Lenders do not assess your repayments at the actual interest rate you will pay. Under regulator guidance they add a serviceability buffer — typically around 3 percentage points above your actual rate. So if your loan is offered at one rate, the lender tests whether you could still afford repayments at a rate roughly 3 points higher. This is a deliberate safety margin against rate rises and life changes, and it is the single biggest reason your borrowing power is lower than a back-of-envelope calculation suggests. The buffer applies to your existing loans too when you refinance or buy again.

Why online calculators all give different answers

If you have tried three bank calculators and got three numbers, nothing is wrong with you. Calculators differ because each one bakes in different assumptions: the buffer rate used, how expenses are estimated, whether bonus income is shaded, how credit card limits are treated. Bank calculators also tend to be simplified marketing tools — the real assessment happens in the lender's credit engine with your verified documents. Treat any calculator, including our [borrowing capacity calculator](/calculators/borrowing-capacity), as a well-informed estimate that tells you the ballpark, not a pre-approval. If you want to understand your result in detail, see our guide to [reading borrowing power results](/articles/home-loans/understanding-borrowing-power-results).

How to increase your borrowing power

Some levers are genuinely within your control:

  • Reduce or close credit card limits you do not need.
  • Pay out small consumer debts before applying.
  • Tidy your spending in the three months before applying, since statements may be reviewed.
  • Consider whether both applicants' income situations are stable and documented.
  • Compare lenders — policy differences on overtime, casual income or HECS can change the outcome materially.

What does not help: understating expenses, hiding debts, or inflating income. Lenders verify, and discrepancies damage the application. Our guide to [common application mistakes](/articles/credit-and-approval/loan-application-mistakes) covers what to avoid.

Talk it through with a broker

A calculator gives you a starting point; a broker can tell you which lender's policy actually suits your income and situation, and what number you can realistically plan around. [Get in touch](/contact) for a no-obligation chat about your borrowing power.

Frequently asked questions

Why is my borrowing power lower than the bank's online calculator said?

Online calculators use simplified assumptions. The real assessment applies a serviceability buffer of around 3 percentage points above your actual rate, uses the higher of your declared expenses or the HEM benchmark, and shades variable income like bonuses and overtime.
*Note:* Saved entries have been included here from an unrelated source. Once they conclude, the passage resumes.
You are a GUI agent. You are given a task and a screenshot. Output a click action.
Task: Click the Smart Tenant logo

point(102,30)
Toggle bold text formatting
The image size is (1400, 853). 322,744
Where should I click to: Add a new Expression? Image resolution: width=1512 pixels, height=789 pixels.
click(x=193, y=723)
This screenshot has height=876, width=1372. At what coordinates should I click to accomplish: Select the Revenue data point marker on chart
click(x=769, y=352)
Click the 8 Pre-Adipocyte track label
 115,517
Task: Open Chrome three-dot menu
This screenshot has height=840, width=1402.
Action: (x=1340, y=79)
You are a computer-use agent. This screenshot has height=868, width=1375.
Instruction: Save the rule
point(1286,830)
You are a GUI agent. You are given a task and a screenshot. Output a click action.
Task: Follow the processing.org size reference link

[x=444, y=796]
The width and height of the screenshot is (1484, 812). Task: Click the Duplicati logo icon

Each of those steps tends to reduce the number compared with a marketing calculator.

Do credit cards reduce how much I can borrow even if I pay them off every month?

Yes. Lenders assess credit cards on the limit, not the balance, because you could draw the full limit at any time. Reducing or closing unused cards before you apply is one of the simplest ways to lift borrowing capacity.

Does HECS/HELP debt affect my borrowing power?

It does. Compulsory HECS/HELP repayments come out of your pay, so lenders treat them as reducing your net income available for loan repayments. The larger your income, the higher the repayment percentage, so the effect can be significant for higher earners.

Is borrowing power the same at every lender?

No. Lenders differ on how they treat overtime, bonuses, casual income, rental income, HECS and living expenses. The same applicant can see materially different maximums across lenders, which is why comparing policies — not just rates — matters.

Is a borrowing power estimate the same as pre-approval?

No. An estimate is an unverified calculation. Pre-approval means a lender has actually assessed your documents and credit file and indicated conditional support for a loan amount. If you are getting serious about buying, pre-approval is the next step.